Dataset Exchange Working Group Charter
The mission of the Dataset Exchange WG is to:
- Revise the Data Catalog Vocabulary, DCAT, taking account of related vocabularies and the extensive work done in developing a number of its application profiles.
- Define and publish guidance on the use of application profiles when requesting and serving data on the Web.
|Start date||04 May 2017|
|End date||30 June 2019|
|Chairs||Caroline Burle, NIC.br,
Karen Coyle, Dublin Core Metadata Initiative
|Team Contacts||Phil Archer (0.2 FTE), supported by the VRE4EIC project|
|Meeting Schedule|| Teleconferences: 1-hour calls will be held weekly
Face-to-face: twice per year, expected to include the W3C's annual Technical Plenary week.
Sharing data among researchers, governments and citizens, whether openly or not, requires the provision of metadata. Different communities use different metadata standards to describe their datasets, some of which are highly specialized. At a general level, W3C’s Data Catalog Vocabulary, DCAT, is in widespread use, but so too are CKAN’s native schema, schema.org's dataset description vocabulary, ISO 19115, DDI, SDMX, CERIF, VoID, INSPIRE and, in the healthcare and life sciences domain, the Dataset Description vocabulary and DATS (ref) among others.
This variety is a clear indication that no single vocabulary offers a complete and universally accepted solution. For example, catalogs increasingly provide APIs to the datasets they contain, yet the current version of DCAT lacks a way to describe these APIs as it only fully supports the discovery of static datasets. By providing a sufficiently rich description of a data API to allow the programmatic conversion to something else, the data is made more available and interoperable, and therefore more reusable. There are further gaps in DCAT that can be closed, for example around time series and versions.
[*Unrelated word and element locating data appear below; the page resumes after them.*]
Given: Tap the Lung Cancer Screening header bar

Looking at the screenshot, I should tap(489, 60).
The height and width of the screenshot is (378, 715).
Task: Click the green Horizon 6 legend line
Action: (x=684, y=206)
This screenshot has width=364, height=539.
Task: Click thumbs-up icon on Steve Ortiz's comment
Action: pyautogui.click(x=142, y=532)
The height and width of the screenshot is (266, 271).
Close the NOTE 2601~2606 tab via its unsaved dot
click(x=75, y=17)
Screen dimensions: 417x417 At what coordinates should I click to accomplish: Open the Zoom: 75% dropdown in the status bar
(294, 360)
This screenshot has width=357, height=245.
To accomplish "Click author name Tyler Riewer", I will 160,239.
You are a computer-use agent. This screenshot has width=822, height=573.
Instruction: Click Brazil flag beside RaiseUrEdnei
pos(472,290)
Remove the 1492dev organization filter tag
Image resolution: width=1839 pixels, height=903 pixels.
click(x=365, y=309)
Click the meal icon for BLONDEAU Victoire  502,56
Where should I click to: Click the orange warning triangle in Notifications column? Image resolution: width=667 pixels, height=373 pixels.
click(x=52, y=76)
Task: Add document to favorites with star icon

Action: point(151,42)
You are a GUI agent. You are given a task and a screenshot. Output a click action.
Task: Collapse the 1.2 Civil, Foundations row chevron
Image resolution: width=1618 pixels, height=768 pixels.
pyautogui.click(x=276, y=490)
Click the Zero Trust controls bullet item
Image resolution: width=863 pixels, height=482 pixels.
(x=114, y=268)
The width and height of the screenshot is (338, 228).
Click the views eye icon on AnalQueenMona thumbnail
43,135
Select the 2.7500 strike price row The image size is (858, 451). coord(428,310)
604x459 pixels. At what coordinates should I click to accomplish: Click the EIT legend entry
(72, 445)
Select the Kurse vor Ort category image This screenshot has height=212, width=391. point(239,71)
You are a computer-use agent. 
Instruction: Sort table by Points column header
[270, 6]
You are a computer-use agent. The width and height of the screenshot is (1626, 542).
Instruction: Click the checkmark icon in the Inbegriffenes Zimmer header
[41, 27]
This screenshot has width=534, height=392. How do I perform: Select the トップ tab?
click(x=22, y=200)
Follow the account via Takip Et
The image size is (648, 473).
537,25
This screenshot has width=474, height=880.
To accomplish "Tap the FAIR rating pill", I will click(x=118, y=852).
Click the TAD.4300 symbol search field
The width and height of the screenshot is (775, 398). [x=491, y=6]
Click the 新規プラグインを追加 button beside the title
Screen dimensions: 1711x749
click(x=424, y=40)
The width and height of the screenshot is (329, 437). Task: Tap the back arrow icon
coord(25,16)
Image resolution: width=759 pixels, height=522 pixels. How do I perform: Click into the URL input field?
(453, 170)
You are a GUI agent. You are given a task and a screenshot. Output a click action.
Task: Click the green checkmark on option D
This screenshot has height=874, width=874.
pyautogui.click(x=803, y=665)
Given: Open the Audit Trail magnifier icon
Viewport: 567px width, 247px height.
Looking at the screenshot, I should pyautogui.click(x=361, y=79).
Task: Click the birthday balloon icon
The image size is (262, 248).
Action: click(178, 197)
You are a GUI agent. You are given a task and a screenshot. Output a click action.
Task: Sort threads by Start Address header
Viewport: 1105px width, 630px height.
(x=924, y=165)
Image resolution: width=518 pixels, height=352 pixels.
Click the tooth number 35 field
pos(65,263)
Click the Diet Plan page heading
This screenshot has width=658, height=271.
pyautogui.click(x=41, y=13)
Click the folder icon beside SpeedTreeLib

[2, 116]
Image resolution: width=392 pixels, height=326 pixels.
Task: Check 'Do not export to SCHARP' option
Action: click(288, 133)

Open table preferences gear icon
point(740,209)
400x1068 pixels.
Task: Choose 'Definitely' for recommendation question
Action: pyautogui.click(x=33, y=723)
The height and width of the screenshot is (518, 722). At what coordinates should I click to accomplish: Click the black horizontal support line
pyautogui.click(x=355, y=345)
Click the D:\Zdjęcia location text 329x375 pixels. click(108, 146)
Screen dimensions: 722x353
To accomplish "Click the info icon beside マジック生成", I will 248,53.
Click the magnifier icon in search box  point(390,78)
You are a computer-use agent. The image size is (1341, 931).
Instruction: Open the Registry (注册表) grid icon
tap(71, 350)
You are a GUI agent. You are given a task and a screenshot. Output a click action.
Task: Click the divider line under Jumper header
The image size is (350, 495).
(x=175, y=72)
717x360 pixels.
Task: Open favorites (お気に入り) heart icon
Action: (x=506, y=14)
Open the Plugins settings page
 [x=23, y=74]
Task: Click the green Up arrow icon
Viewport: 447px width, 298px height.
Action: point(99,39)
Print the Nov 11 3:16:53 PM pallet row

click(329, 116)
DCAT has been successful and is in wide use, but these gaps must be addressed if usage is to continue to grow across different communities and the variety of metadata schemas is to reduce.
Maximizing interoperability between services such as data catalogs, e-Infrastructures and virtual research environments requires not just the use of standard vocabularies but of application profiles. These define how a vocabulary is used, for example by providing cardinality constraints and/or enumerated lists of allowed values such that data can be validated. The development of several application profiles based on DCAT, such as the European Commission's DCAT-AP is particularly noteworthy in this regard.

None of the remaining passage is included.